SBTS Honors Mary Mohler and SWI for 25 Years of Faithfulness, Names Two Distinguished Alumni

Communications Staff — June 17, 2022

In February of 1997, Mary Mohler met with a few wives of Southern Seminary faculty members to share a burden and a vision that wives of seminary students needed to be encouraged and trained, and in the fall of that year, Seminary Wives Institute (SWI) was born.

On Wednesday, during the annual seminary luncheon at the SBC Annual Meeting in Anaheim, California, Southern Seminary honored Mary Mohler, wife of SBTS President Albert Mohler, for 25 years of faithfully serving seminary families through SWI.

Tanya York, a longtime SWI faculty member and wife of Theology School Dean Hershael York, attended that initial meeting and has watched SWI grow into one of the seminary’s most vital and cherished ministries.

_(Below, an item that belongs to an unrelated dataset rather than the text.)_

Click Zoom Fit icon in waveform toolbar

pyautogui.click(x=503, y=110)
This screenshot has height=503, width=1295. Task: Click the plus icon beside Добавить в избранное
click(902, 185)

“Mary shared with us a passion, a burden, and a vision,” York said. “Mary’s passion very quickly spilled over to a willing group of participants from within Southern’s faculty wives as they joined her in investing in educating and equipping student wives in the service of the kingdom.

“God has used this incredible and fruitful ministry to equip, fuel, and inspire hearts, homes, churches ministries and lives in general.”

Hershael York, who teaches theology at SWI, said male students often stop and extol the incredible impact and encouragement SWI is having on their wives.

“Mary, our admiration for you is off the charts,” Hershael York said. “We owe you so much. You have had such a profound impact. It’s a wonderful thing to see the way your vision has affected these families and shaped them forever.”

That first class 25 years ago numbered 136 students; thousands of wives have taken classes in the years since. Tanya York said Mary Mohler’s ministry through SWI extends far beyond merely a list of names on class rolls. For SWI’s founder, each student is a dear sister in the Lord.

“Mary knows these students by name, she knows their churches, she knows their children, she knows their ministry, she knows their pets, she knows their favorite beverages,” Tanya York said. “She truly loves them, and they are forever stored in her heart and in her mind.”

Mary Mohler deflected all credit; God alone has built the ministry, she said.

“All I can say is to God be all the glory,” she said. “This not at all a Mary Mohler effort, this is something the Lord did put on my heart in 1997. But then he also sovereignly brought alongside me a phenomenal group of faculty wives, such that a program like this doesn’t exist anywhere else on the planet. The seminary faculty also gladly gives their time in addition to full schedules to teach our student wives, and this is priceless. I am astounded and truly grateful for how the Lord has chosen to use SWI to his glory for 25 years.”

Distinguished Alumni of the Year  

At the luncheon, Southern Seminary also honored two graduates as Distinguished Alumni of the Year: Sandy Wisdom-Martin and Wes Fowler.

Wisdom-Martin is executive director of the Woman’s Missionary Union (WMU) of the Southern Baptist Convention in Birmingham, Alabama, an office she’s held since 2016. Wisdom-Martin is a 1990 graduate of Southern Seminary, having given much of her ministry to the WMU: she has also served WMU in Texas, Illinois, and Arkansas.

Mohler said his mother was deeply involved in WMU at his family’s church in Florida, and he is aware of how important WMU is to the life and ministry of the SBC.

“I later came to realize how important the WMU is to the world missionary task of the Southern Baptist Convention,” he said. “Southern Seminary and WMU have had a very close relationship from the very beginning of this institution.

“Sandy, you add grace, Christian character, dignity, love, and encouragement to the rest of us. We’ve come to love and appreciate you, and it is my great honor to present you with this award.”

Fowler is a 2015 DMin graduate of SBTS and is presently working on a PhD at Southern. Since 2011, Fowler has served as pastor of his home church, First Baptist Church of Mayfield, Kentucky. The church was catastrophically damaged and the city of Mayfield utterly destroyed last December by a monstrous tornado that roared through Western Kentucky.

In the days after the storm, Fowler and his church became the epicenter of communicating the tragedy to the outside world, often able to tell gospel truth along the way. In the months since, even as FBC Mayfield slowly rebuilds, Fowler has led his congregation to help meet the broken city’s vast needs.

“I was just so moved to see a local church taking such responsibility in the midst of that devastation, to show the love of Christ and the hope of Christ and a commitment to a community,” Mohler said.

“We’re living in a world in which a sense of community is being atomized and lost. In a place like Mayfield, Kentucky, First Baptist Church is not just an address. It is a powerful witness.”